Harbel, Firestone – As Firestone Liberia commences its redundancy plan, a child rights advocacy group, Kids Development Initiative (KDI) has expressed concern over the fate of hundreds of children it says will be affected if the company lays off over 800 of its workforce.
Report By Gerald C. Koinyeneh – 00231880881540 / 00231777769531 / email@example.com
Firestone Liberia announced in March that it will be laying off 13 percent of its workforce, which is around 800 Liberian employees.
The company says this is due to the continued and unsustainable losses resulting from high overhead costs associated with the company’s concession agreement with the government of Liberia, low natural rubber production because of the country’s prolonged civil wars and continued low global natural rubber prices.

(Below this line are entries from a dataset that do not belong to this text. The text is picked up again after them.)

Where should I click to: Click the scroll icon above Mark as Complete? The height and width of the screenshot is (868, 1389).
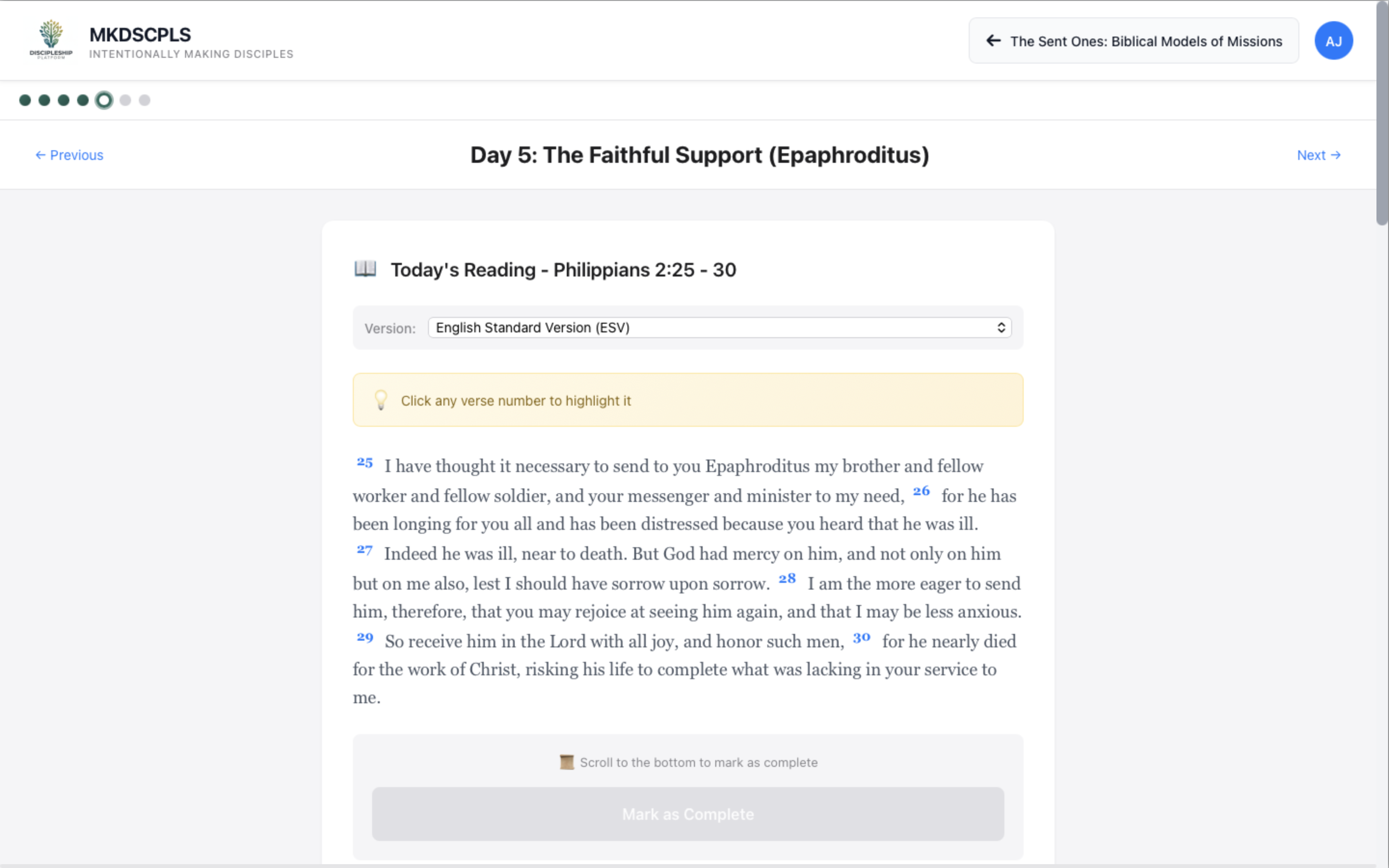[567, 762]
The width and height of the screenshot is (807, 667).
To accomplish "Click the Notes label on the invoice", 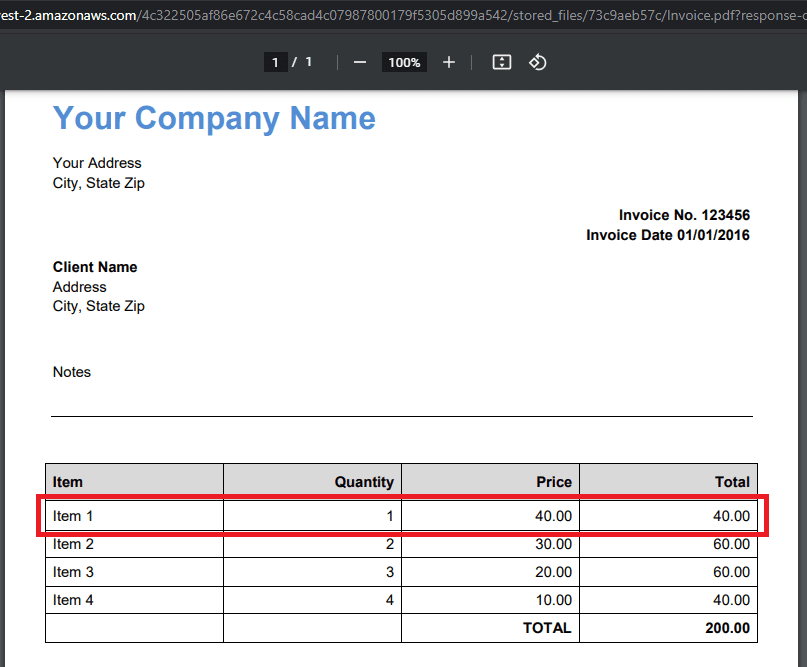I will coord(71,371).
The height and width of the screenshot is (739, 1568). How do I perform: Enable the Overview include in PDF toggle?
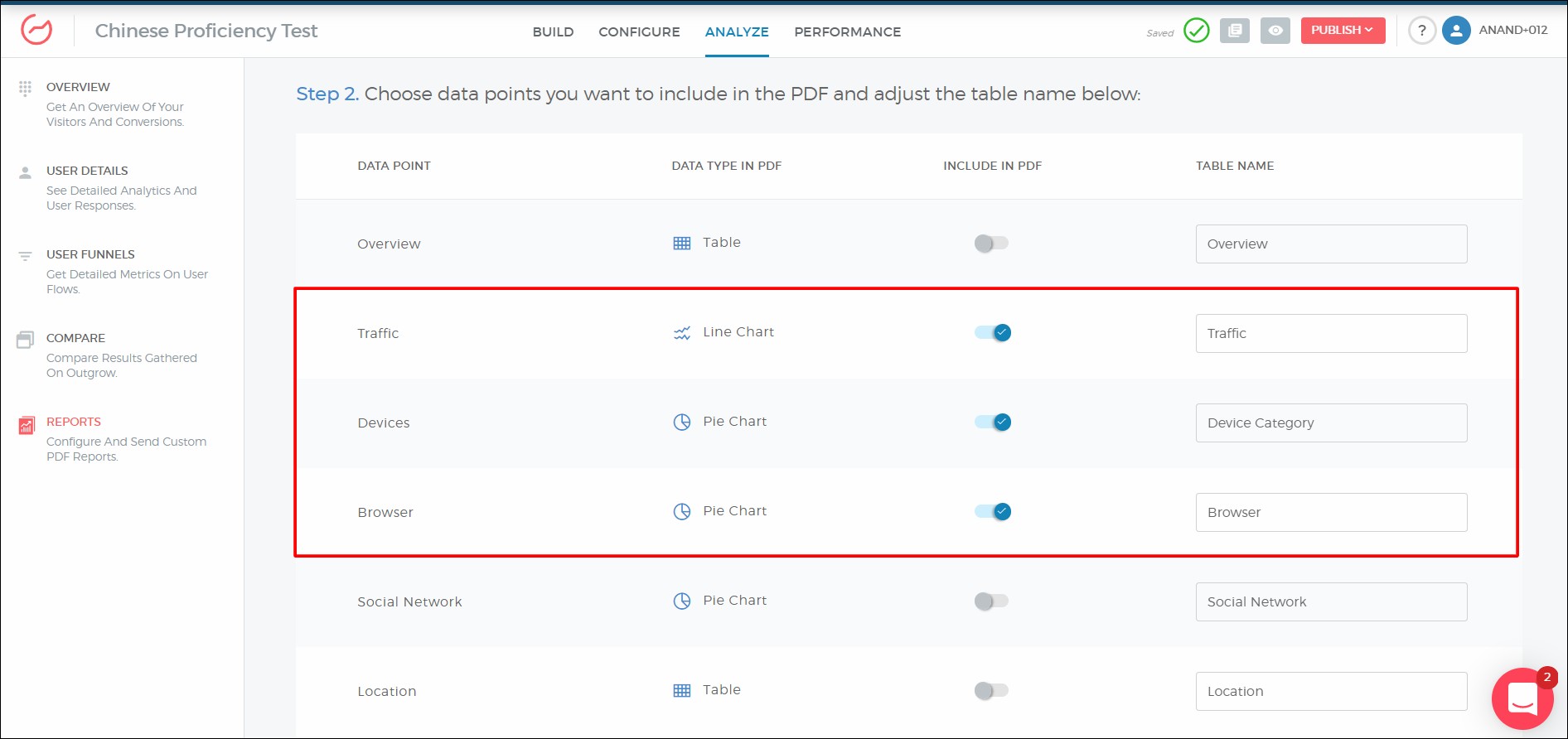[991, 244]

Unofficial reports, so far indicate that the company has begun implementing its plan with about 300 workers being laid off so far.
Speaking to FrontPage Africa Sunday, April 21, the Founder and Executive Director of KDI, Saykwayee Harmony Henry noted that the exercise will not only affect the workes but hundreds of children who are benefitting from the company’s schools and hospitals.

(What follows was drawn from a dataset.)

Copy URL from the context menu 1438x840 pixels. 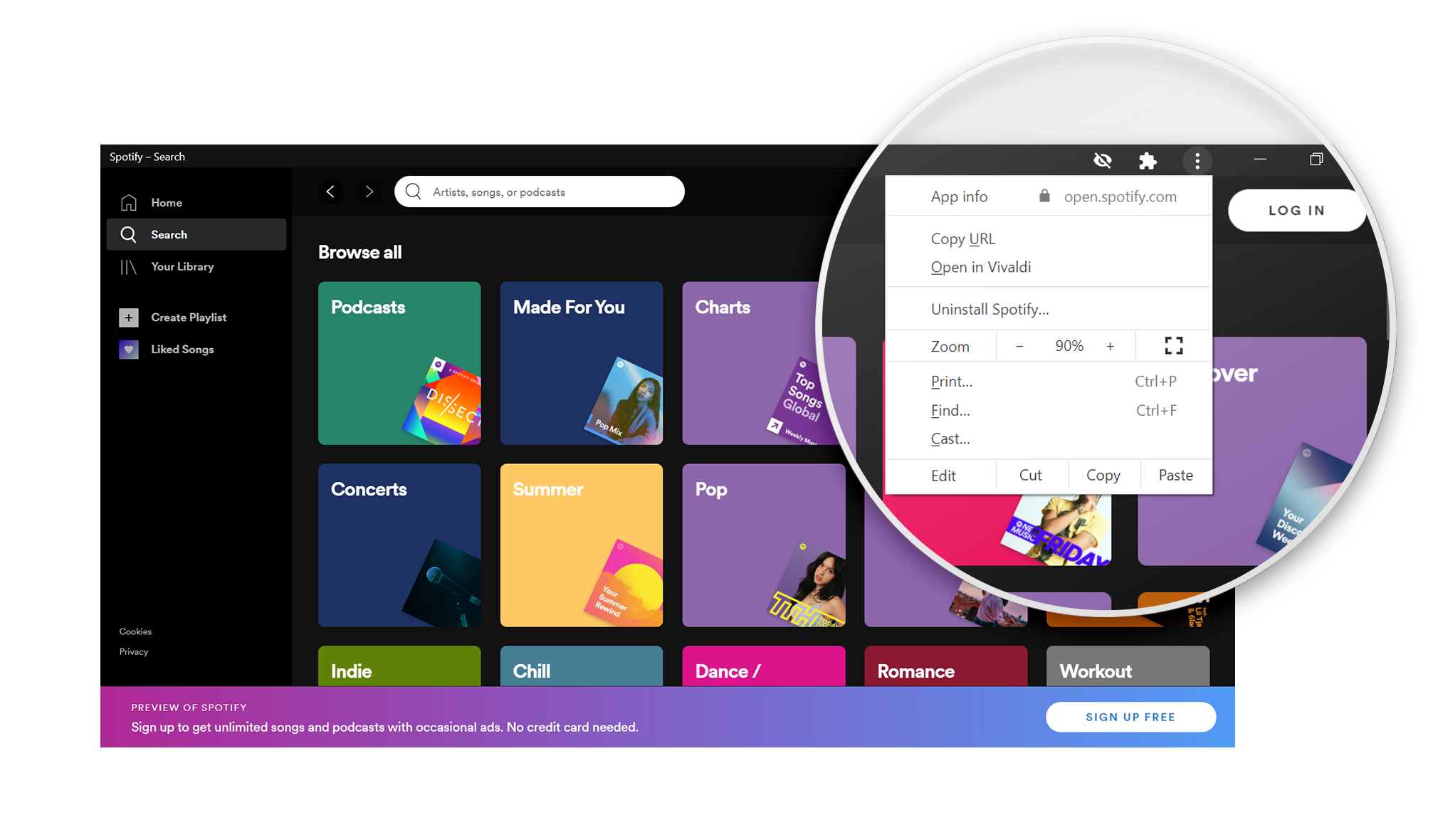click(963, 238)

“We believe that when these workers are downsized, their kids will also have to leave all of the facilities of Firestone including the education and health facilities. This is a very sad moment for us all as children and as Liberians,” lamented Ms. Henry.
KDI is a non-governmental organization based in Harbel, Margibi County that has been in the vanguard of helping vulnerable young children between ages seven and 15 to acquire requisite leadership skills and knowledge to be productive citizens.
Henry indicated that the decision will also undermine the organization’s effort as some of these children whose parents will not be able to send them to school may end up in the streets. She called on the Government of Liberia and Firestone to go back on the renegotiating table and come up with an amicable solution instead of the redundancy.
“Some of these students who parents will not have the financial strength to send them to private institutions will be vulnerable in the streets and some of them will start to take in drugs and do prostitution.
“As an institution, we are against social bad habits. That’s why we are pleading with the government of Liberia to see how best they can collaborate with Firestone Liberia and come back on the table and redesign strategy instead of laying off all those 800 workers. It is a threat to our institution and it is not a good sign to the Republic of Liberia,” she averred.
FrontPage Africa contacted Firestone for comments on its lay-off exercise and the fate of students whose parents were laid off but the management could not comment up to press time.
The communication officer, Patrick Honnah promised to respond in due course.
Reason for Firestone Lay-off
In a brief statement issued in March, 2019, Firestone, an indirect subsidiary of Bridgestone Americas, Inc. said the decision was reached after a thorough and strategic review of its current operations coupled with unsustainable losses resulting from high overhead costs associated with the company’s Concession Agreement with the Government of Liberia, low natural rubber production because of the country’s prolonged civil wars and continued low global natural rubber prices.
Global rubber prices have fallen by more than 40 percent since January 2017 and are now only slightly above historic lows. Firestone most recently laid off over 400 workers in 2016, again crediting the decision to falling rubber prices.
The headcount reduction, the company noted in March would begin during the early quarter of 2019 and would take place throughout the company’s operations. It would include retirement, discontinuation of certain work contracts and redundancies.
“Firestone Liberia has been working closely with the Ministry of Labor and the Agricultural Agro-Processing and the Industrial Workers Union of Liberia (AAIWUL) to ensure that employees made redundant as part of this action will be done so in accordance with all applicable Liberian labor laws, company policies, and the company’s collective bargaining agreement with AAIWUL,” the statement noted.
However, the natural rubber company lamented that the measures reached alone will not be enough to restore Firestone Liberia to profitability; adding: “The company will continue to evaluate all aspects of its business to ensure long-term competitiveness and determine the best allocation of company resources to optimize our portfolio, processes and, culture.”
What has been the Government’s Response?
So far, the Government of Liberia has not taken any step to intervene since the company’s pronouncement.
The House of Representatives, in March 2019 summoned the Minister of Labor, Moses Kollie and the Management of Firestone to give a status report on the lay-off exercise of 13 percent of its workforce and to find the way forward.
Many had hoped that the appearance of the Minister of Labor and Firestone Management would have led to an amicable solution. That was not the case.
The meeting was held in executive session (behind closed doors) based on the request of the Ministry of Labor’s officials and the results were never made public.